What Challenges Emerged in Discord?

Left: A screenshot of the subreddit /r/aww. Right: A screenshot of a Discord server named “Social Computing”.

Discord’s text channels allow for more natural, in the moment conversations compared to Reddit. In Discord, this social aspect also made moderation work much more difficult. One moderator explained:

“It’s kind of rough because if you miss it, it’s really hard to go back to something that happened eight hours ago and the conversation moved on and be like ‘hey, don’t do that.’ ”

Moderators we spoke to found that the work of managing their communities was made even more difficult by their community’s size:

On the day to day of running 65,000 people, it’s literally like running a small city…We have people that are actively online and chatting that are larger than a city…So it’s like, that’s a lot to actually keep track of and run and manage.”

The moderators of large communities repeatedly told us that the tools provided to moderators on Discord were insufficient. For example, they pointed out tools like Discord’s Audit Log was inadequate for keeping track of the tens of thousands of members of their communities.
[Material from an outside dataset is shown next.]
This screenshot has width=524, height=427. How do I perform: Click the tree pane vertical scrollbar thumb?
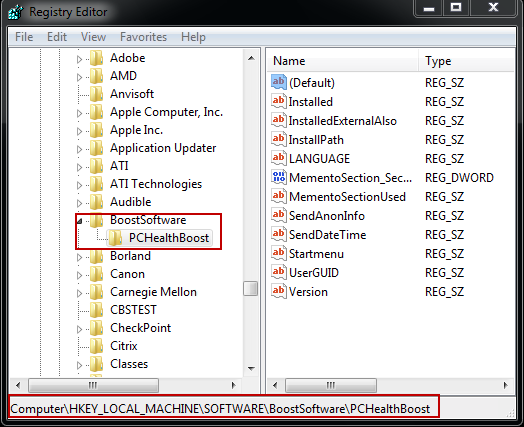point(251,288)
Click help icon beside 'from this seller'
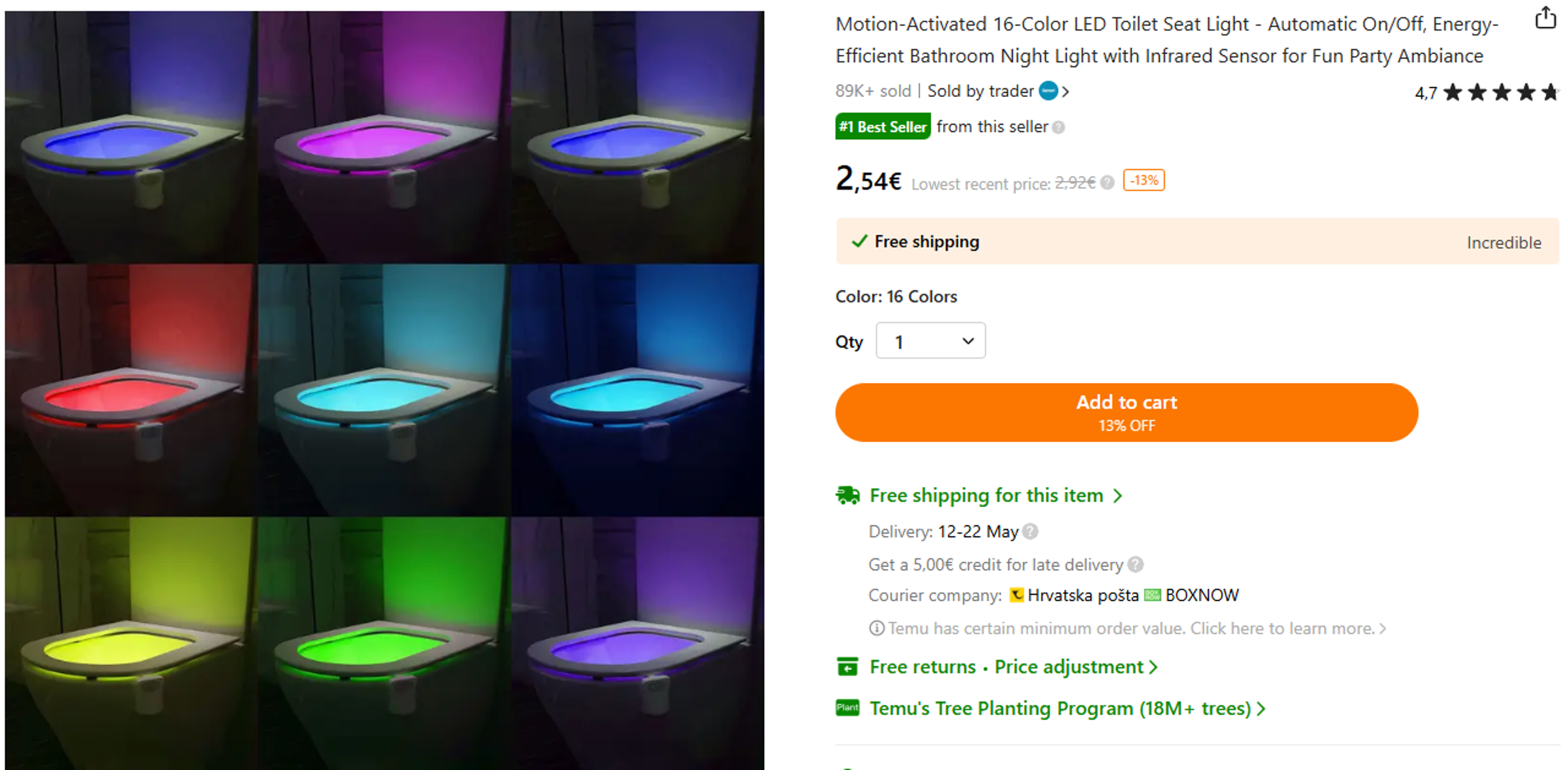Viewport: 1568px width, 770px height. coord(1059,128)
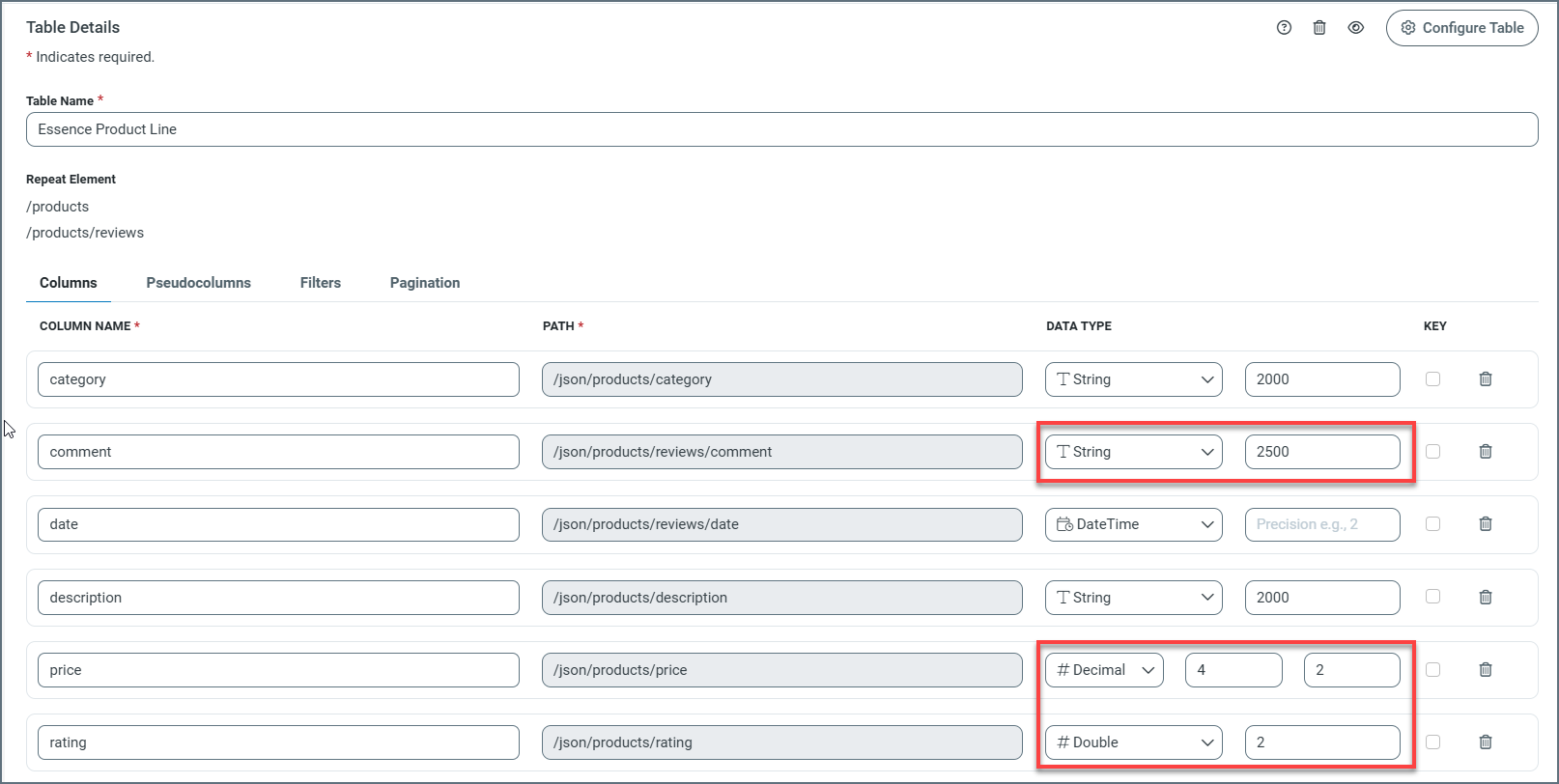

Discord also lacks automated moderation tools like the Reddit’s Automoderator and Modmail leaving moderators on Discord with few tools to scale their work and manage communications with community members. 

How Did Moderation Teams Overcome These Challenges?
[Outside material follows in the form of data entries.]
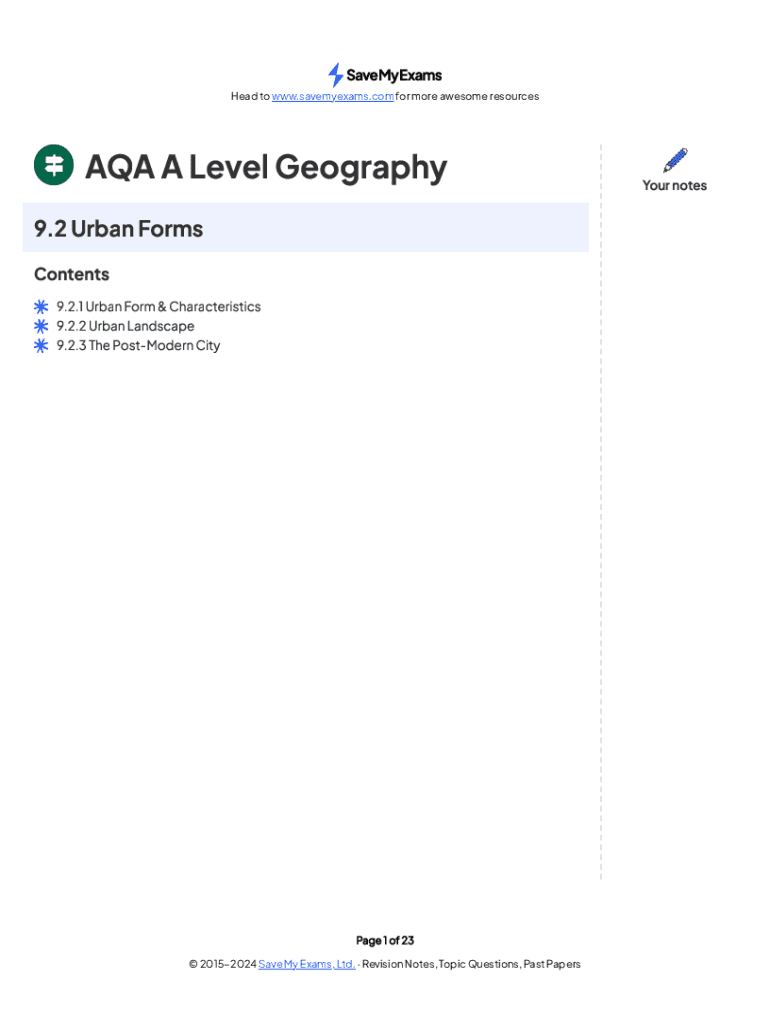The image size is (770, 1024).
Task: Click the blue pencil icon above Your notes
Action: 675,160
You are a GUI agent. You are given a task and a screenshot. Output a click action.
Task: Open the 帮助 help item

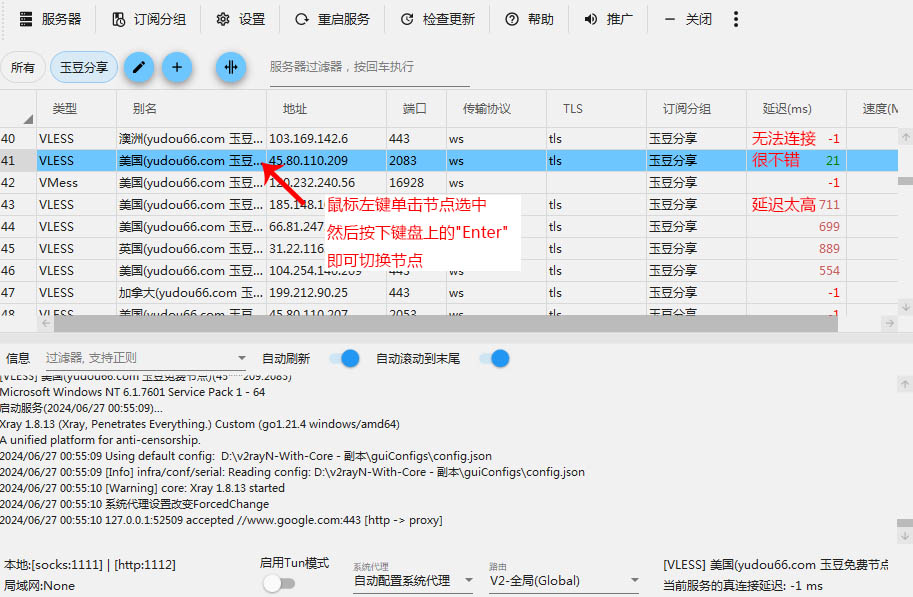[x=529, y=19]
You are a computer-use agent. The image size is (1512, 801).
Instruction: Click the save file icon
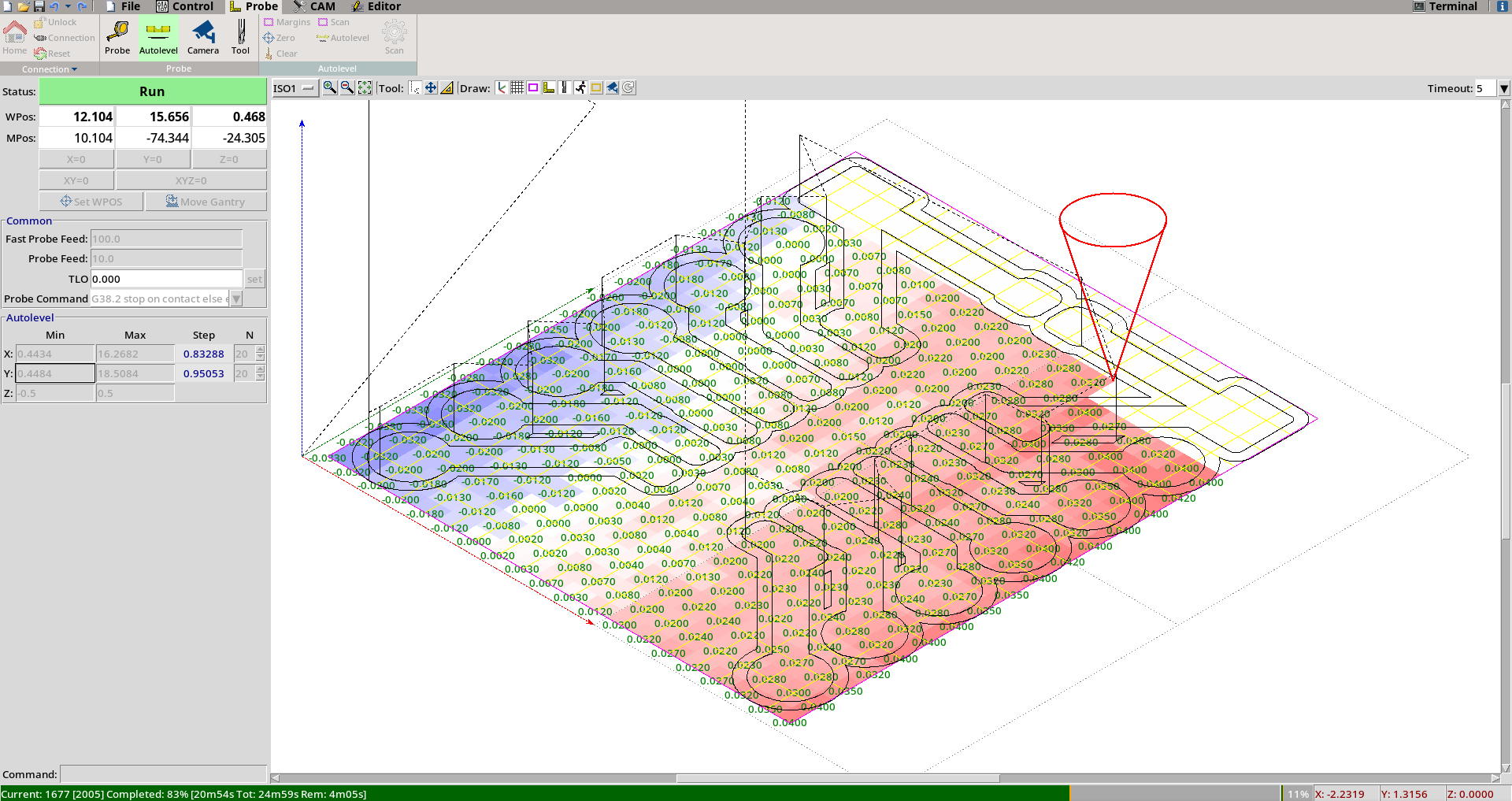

The moderation teams we talked with adapted to these challenges through innovative uses of Discord’s API toolkit. Like many social media platforms, Discord offers a public API where users can develop apps that interact with the platform through a Discord “bot.” We found that these bots play a critical role in helping moderation teams manage Discord communities with large populations.
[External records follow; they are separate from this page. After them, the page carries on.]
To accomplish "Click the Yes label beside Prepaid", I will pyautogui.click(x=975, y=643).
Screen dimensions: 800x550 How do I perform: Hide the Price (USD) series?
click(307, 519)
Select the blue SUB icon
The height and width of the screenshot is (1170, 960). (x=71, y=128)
Guided by their experience with using tools like Automoderator on Reddit, moderators working on Discord built bots with similar functionality to solve the problems associated with scaled content and Discord’s fast-paced chat affordances. This bots would search for regular expressions and URLs that go against the community’s rules:

“It makes it so that rather than having to watch every single channel all of the time for this sort of thing or rely on users to tell us when someone is basically running amuck, posting derogatory terms and terrible things that Discord wouldn’t catch itself…so it makes it that we don’t have to watch every channel.”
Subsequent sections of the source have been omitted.